DIRECTIONS FOR THIS TASK: Only reproduce the lines from the line containing "Amritapuri (939, 1580)" onward, exactly, through the final line of the data below.

DATASET EXTRACT:
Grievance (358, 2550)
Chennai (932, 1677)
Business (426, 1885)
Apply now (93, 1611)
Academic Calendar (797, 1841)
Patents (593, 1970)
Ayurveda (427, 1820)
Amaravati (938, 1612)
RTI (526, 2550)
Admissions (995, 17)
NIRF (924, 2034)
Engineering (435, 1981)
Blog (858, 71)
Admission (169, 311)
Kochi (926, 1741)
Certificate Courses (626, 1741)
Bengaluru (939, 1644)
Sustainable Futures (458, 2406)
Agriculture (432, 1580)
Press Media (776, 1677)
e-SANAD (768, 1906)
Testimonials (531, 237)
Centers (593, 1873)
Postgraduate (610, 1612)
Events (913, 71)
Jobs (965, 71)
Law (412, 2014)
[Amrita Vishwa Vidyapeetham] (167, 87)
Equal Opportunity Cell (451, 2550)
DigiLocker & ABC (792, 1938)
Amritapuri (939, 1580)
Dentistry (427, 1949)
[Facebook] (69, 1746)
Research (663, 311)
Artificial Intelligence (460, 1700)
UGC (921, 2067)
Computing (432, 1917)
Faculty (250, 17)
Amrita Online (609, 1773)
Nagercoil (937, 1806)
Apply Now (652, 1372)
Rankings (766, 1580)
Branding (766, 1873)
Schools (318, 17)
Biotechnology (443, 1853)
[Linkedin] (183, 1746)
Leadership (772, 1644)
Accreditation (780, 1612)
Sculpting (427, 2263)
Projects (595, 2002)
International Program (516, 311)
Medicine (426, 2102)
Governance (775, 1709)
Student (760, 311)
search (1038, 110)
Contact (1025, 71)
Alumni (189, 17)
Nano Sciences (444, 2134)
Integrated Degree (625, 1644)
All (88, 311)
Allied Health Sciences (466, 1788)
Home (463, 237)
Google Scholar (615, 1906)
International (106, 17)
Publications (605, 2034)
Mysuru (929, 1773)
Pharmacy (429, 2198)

RESULT FOR THIS TASK:
Amritapuri (939, 1580)
Dentistry (427, 1949)
[Facebook] (69, 1746)
Research (663, 311)
Artificial Intelligence (460, 1700)
UGC (921, 2067)
Computing (432, 1917)
Faculty (250, 17)
Amrita Online (609, 1773)
Nagercoil (937, 1806)
Apply Now (652, 1372)
Rankings (766, 1580)
Branding (766, 1873)
Schools (318, 17)
Biotechnology (443, 1853)
[Linkedin] (183, 1746)
Leadership (772, 1644)
Accreditation (780, 1612)
Sculpting (427, 2263)
Projects (595, 2002)
International Program (516, 311)
Medicine (426, 2102)
Governance (775, 1709)
Student (760, 311)
search (1038, 110)
Contact (1025, 71)
Alumni (189, 17)
Nano Sciences (444, 2134)
Integrated Degree (625, 1644)
All (88, 311)
Allied Health Sciences (466, 1788)
Home (463, 237)
Google Scholar (615, 1906)
International (106, 17)
Publications (605, 2034)
Mysuru (929, 1773)
Pharmacy (429, 2198)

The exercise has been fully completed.